Segment Start: EXERCISE INPUTS
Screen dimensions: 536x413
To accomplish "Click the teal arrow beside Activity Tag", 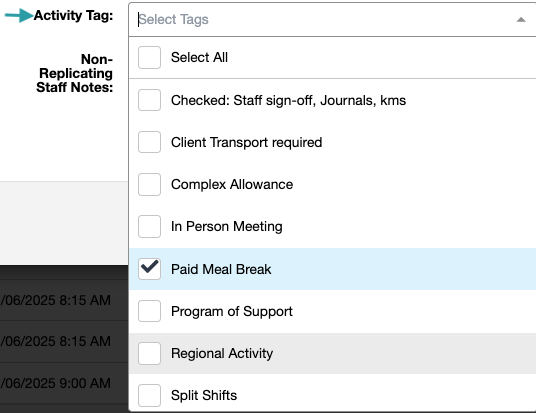I will (19, 15).
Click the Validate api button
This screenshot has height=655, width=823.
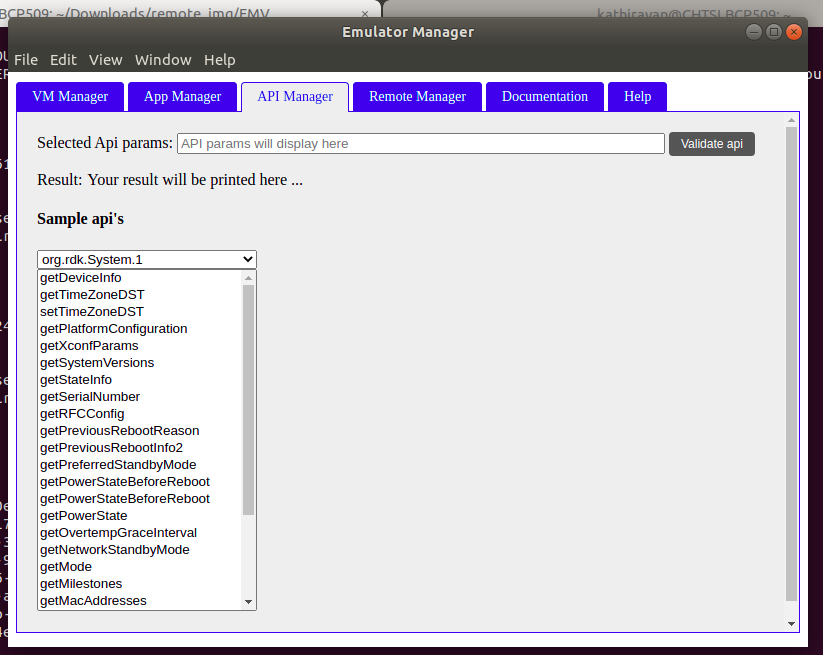[711, 144]
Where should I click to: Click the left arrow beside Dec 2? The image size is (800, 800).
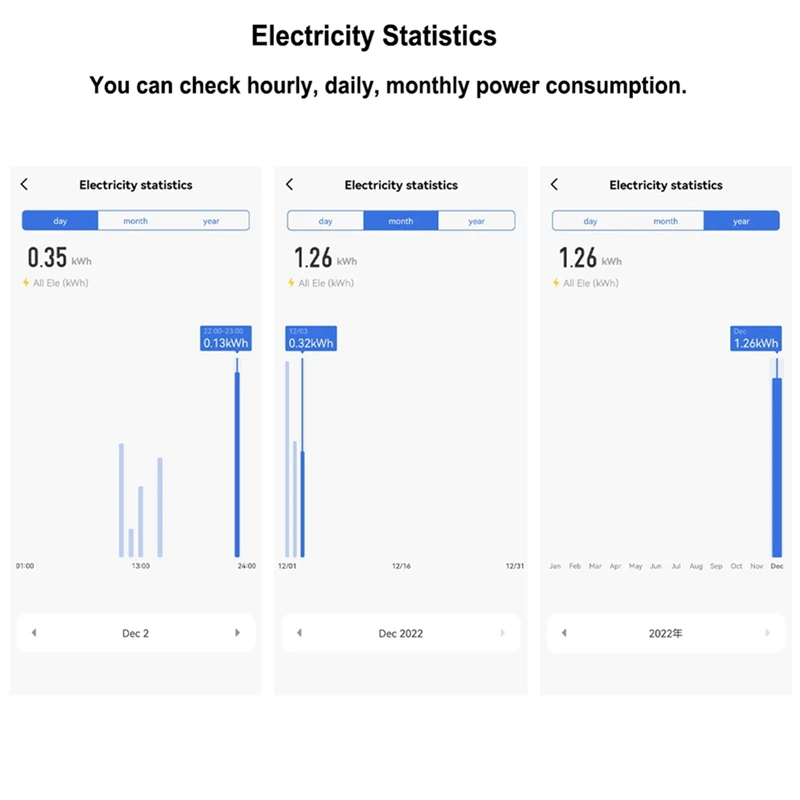pos(33,633)

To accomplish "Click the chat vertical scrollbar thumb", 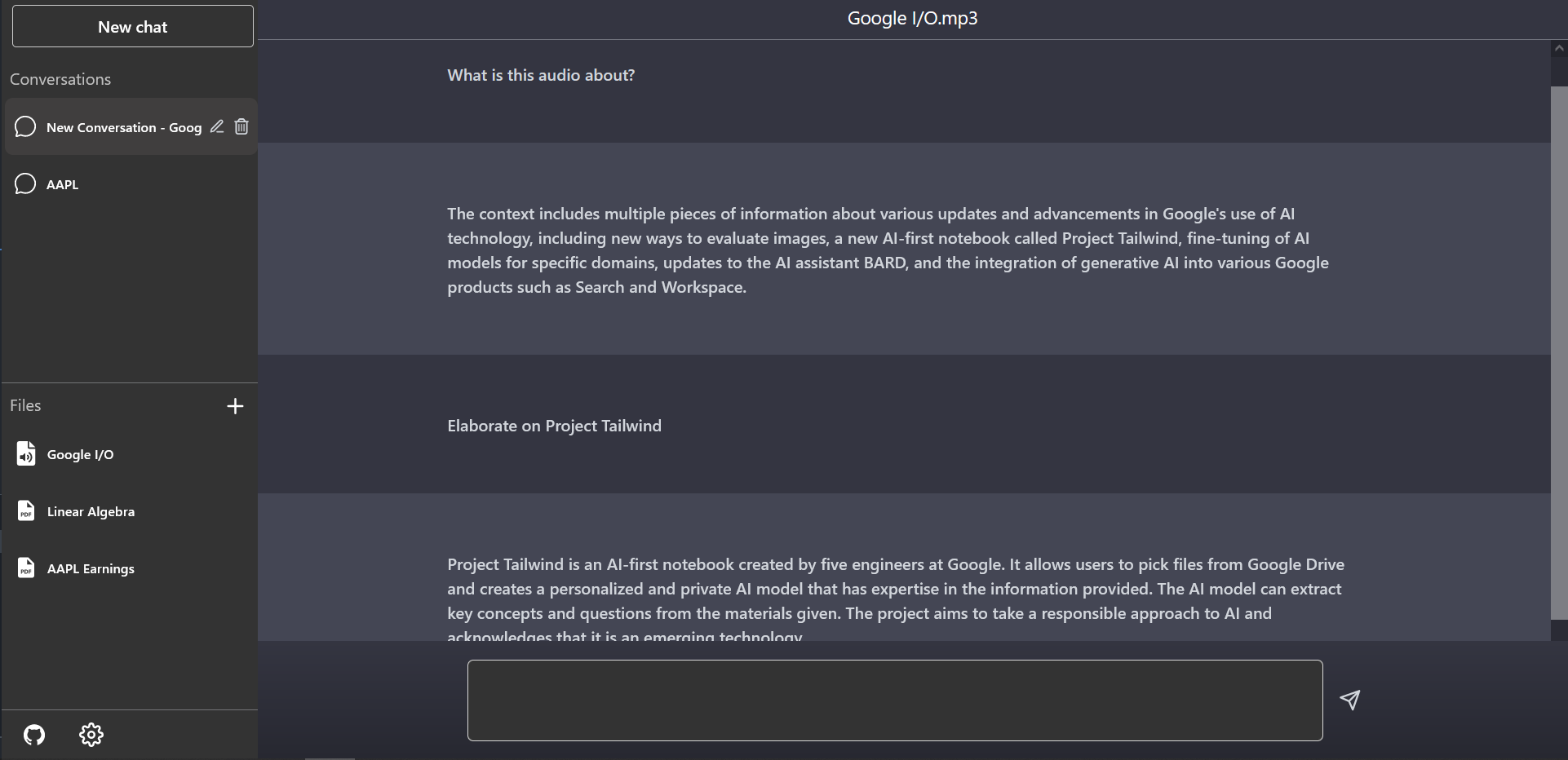I will (x=1558, y=351).
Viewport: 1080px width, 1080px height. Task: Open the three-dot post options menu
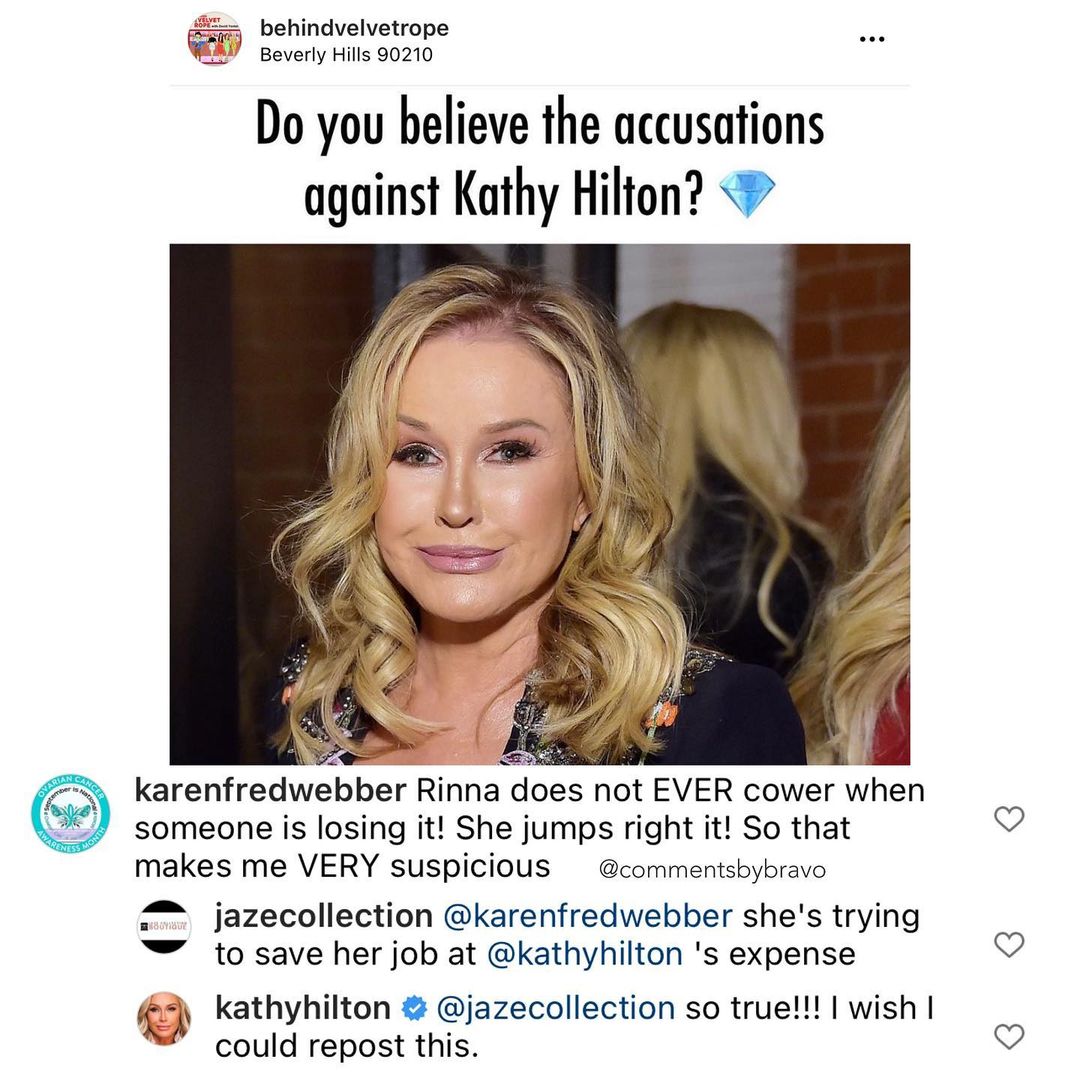click(871, 39)
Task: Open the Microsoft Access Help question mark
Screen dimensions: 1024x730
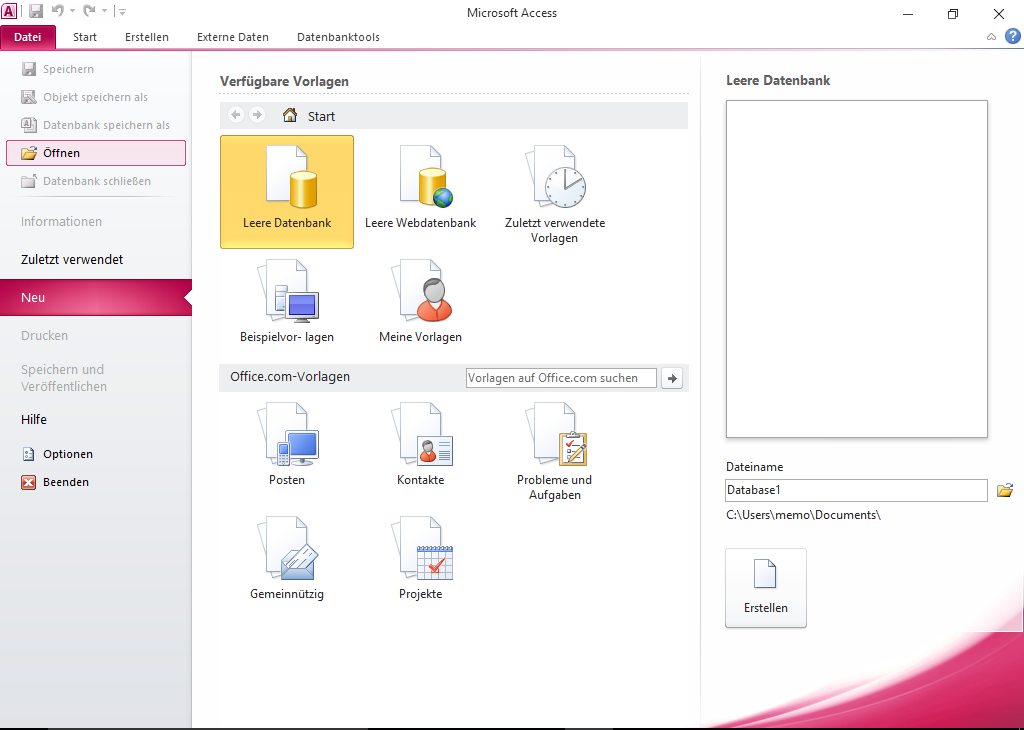Action: pos(1013,37)
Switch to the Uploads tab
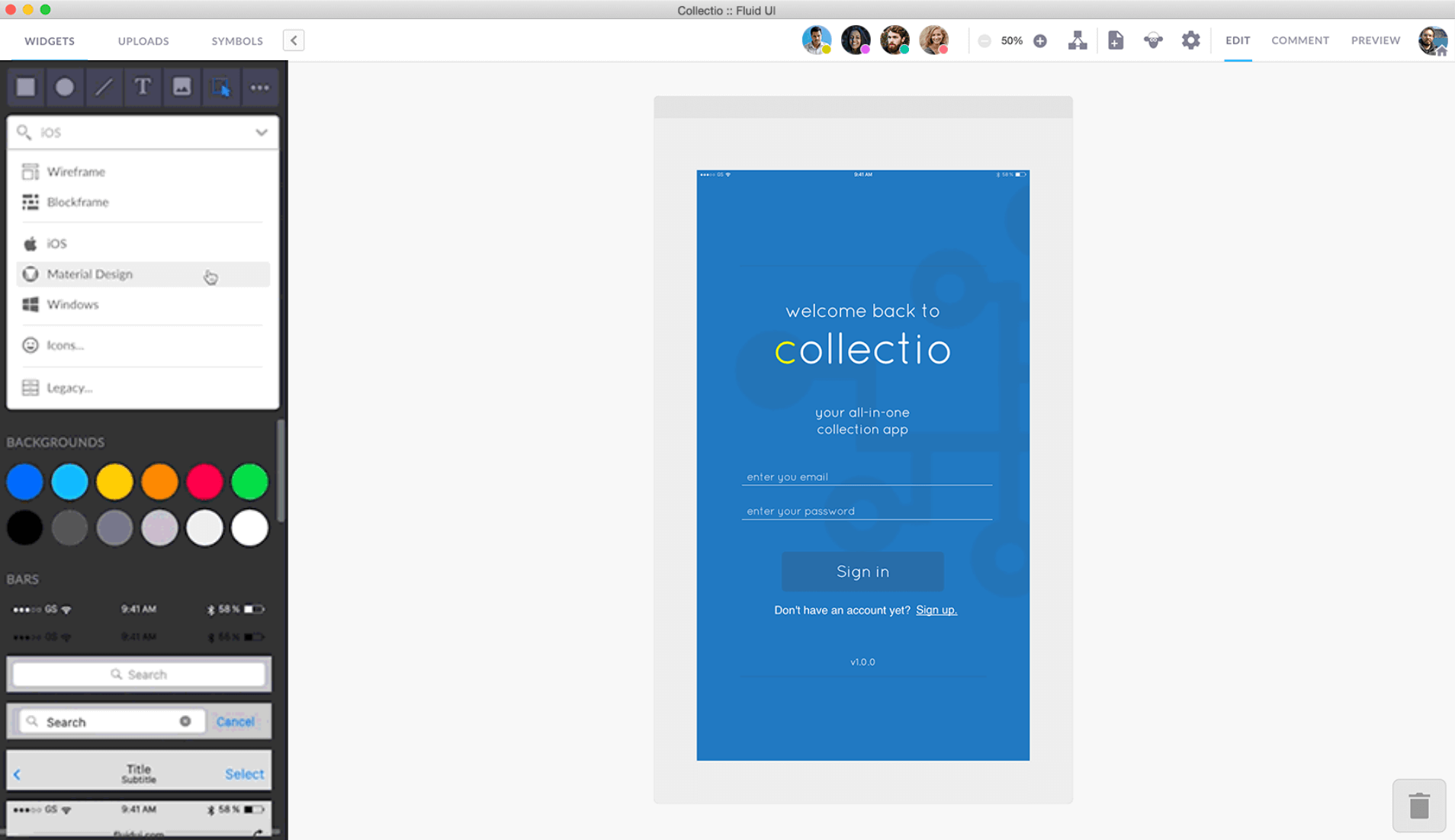 [143, 41]
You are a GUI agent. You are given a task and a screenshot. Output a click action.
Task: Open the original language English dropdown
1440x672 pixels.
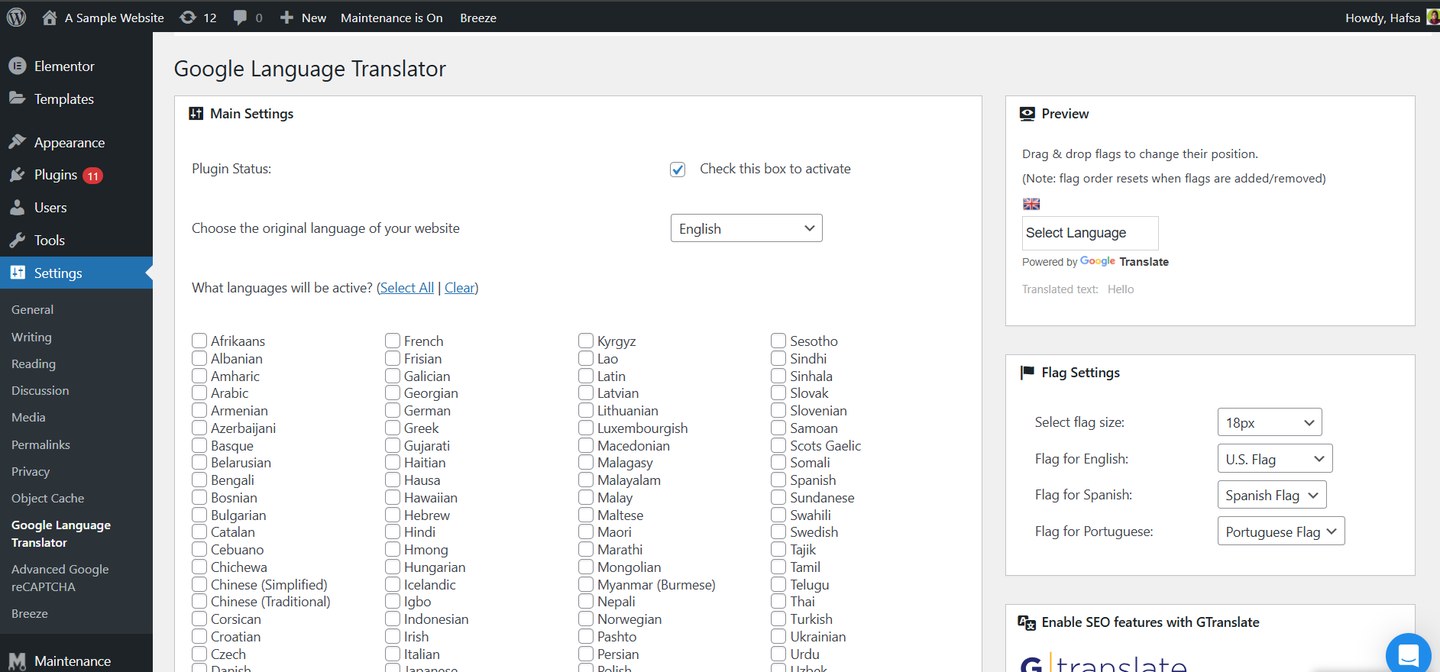tap(746, 228)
Segment End: EXERCISE INPUTS
ABOUT THIS EXERCISE: The line containing "Screen dimensions: 1024x730" and every line after it, up to the last line of the data, should be returned exactly, without the pictures.

SOLUTION:
Screen dimensions: 1024x730
Action: pos(1013,37)
Switch to the Uploads tab
 [143, 41]
You are a GUI agent. You are given a task and a screenshot. Output a click action.
Task: Open the original language English dropdown
1440x672 pixels.
tap(746, 228)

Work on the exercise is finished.